━━ Rows ━━

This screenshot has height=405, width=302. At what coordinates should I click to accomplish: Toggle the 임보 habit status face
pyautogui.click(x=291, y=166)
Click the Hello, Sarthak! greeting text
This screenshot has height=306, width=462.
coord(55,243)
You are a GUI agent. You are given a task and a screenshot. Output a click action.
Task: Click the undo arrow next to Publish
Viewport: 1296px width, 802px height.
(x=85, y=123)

━━━
━━ Rows ━━

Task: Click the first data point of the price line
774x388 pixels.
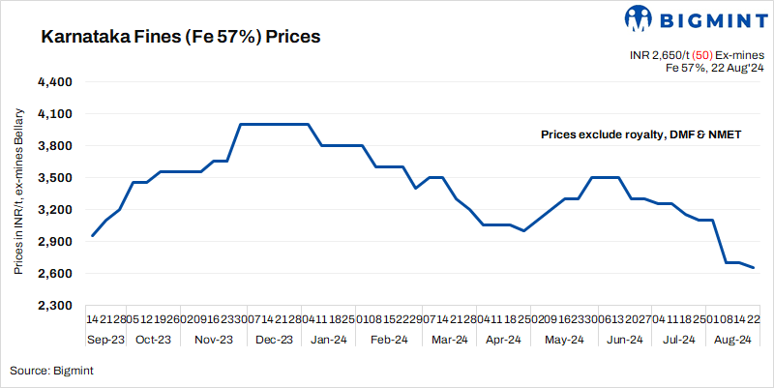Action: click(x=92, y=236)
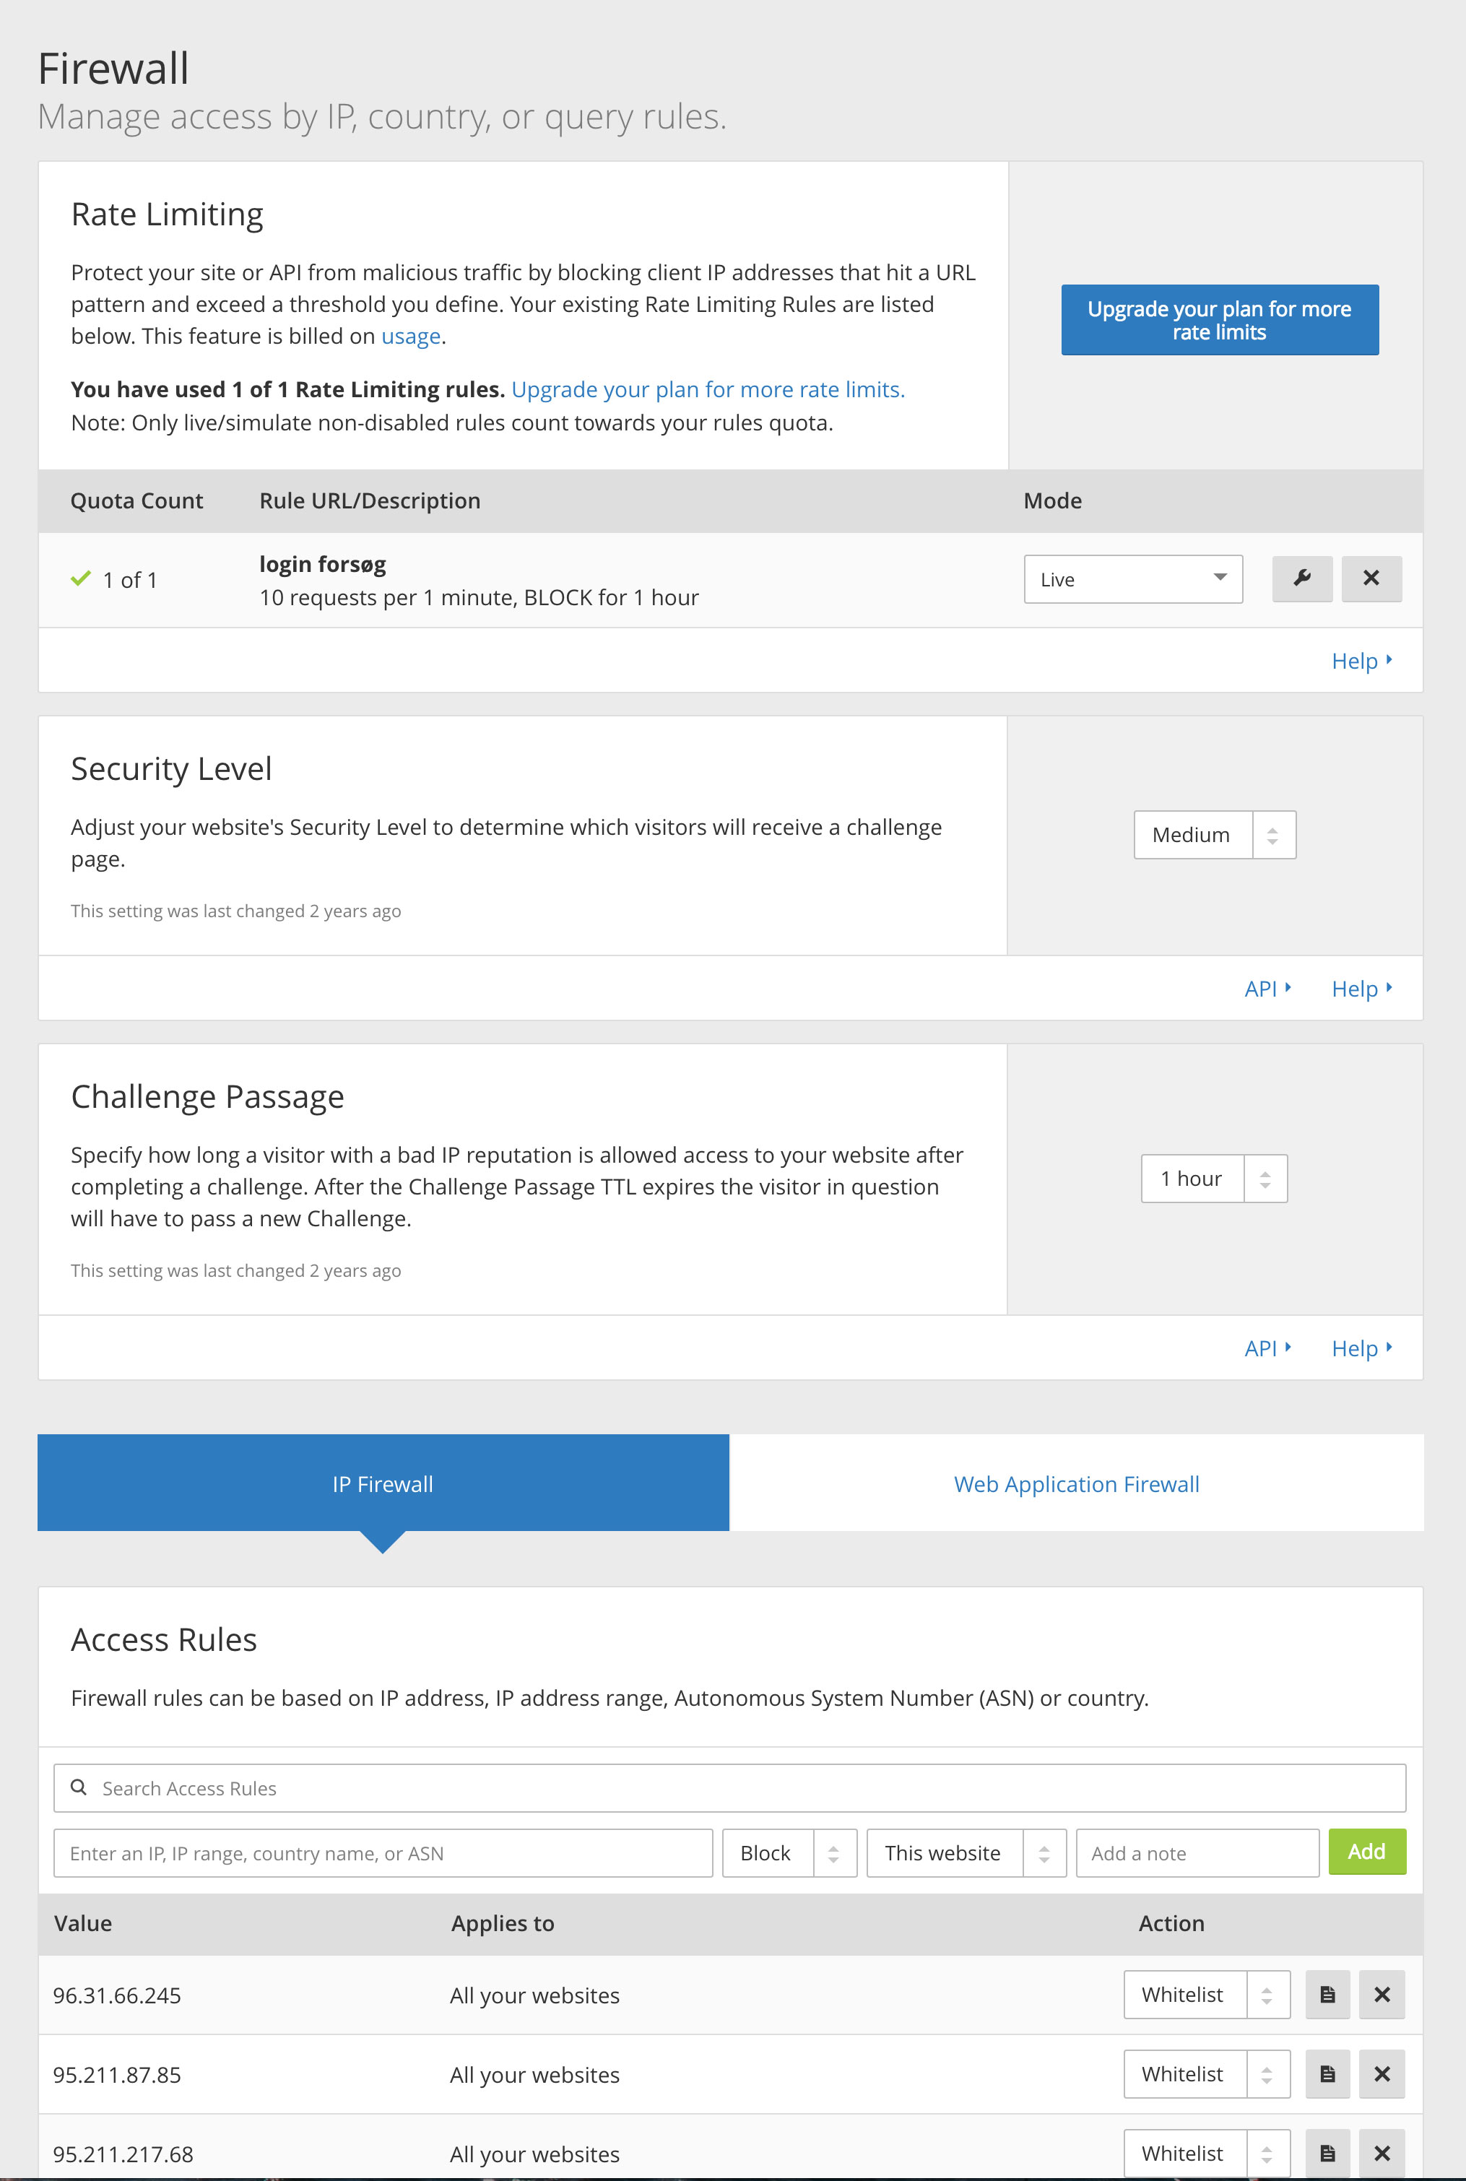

━━━
━━ Rows ━━

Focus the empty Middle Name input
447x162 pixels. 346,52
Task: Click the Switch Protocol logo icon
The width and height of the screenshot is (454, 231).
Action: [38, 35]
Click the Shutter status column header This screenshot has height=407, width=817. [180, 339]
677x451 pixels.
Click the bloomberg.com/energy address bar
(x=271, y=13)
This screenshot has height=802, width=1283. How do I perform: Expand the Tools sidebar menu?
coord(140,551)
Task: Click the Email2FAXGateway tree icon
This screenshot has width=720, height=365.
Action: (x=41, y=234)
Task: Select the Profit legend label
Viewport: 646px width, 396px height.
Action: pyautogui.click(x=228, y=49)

━━━

■ **Instructions to follow**:
Convert everything from the line containing "Task: Select the Profit legend label" down to the line containing "Action: pyautogui.click(x=228, y=49)" into a JSON list of strings, one string per line, with blank lines omitted.

■ **Completed task**:
[
  "Task: Select the Profit legend label",
  "Viewport: 646px width, 396px height.",
  "Action: pyautogui.click(x=228, y=49)"
]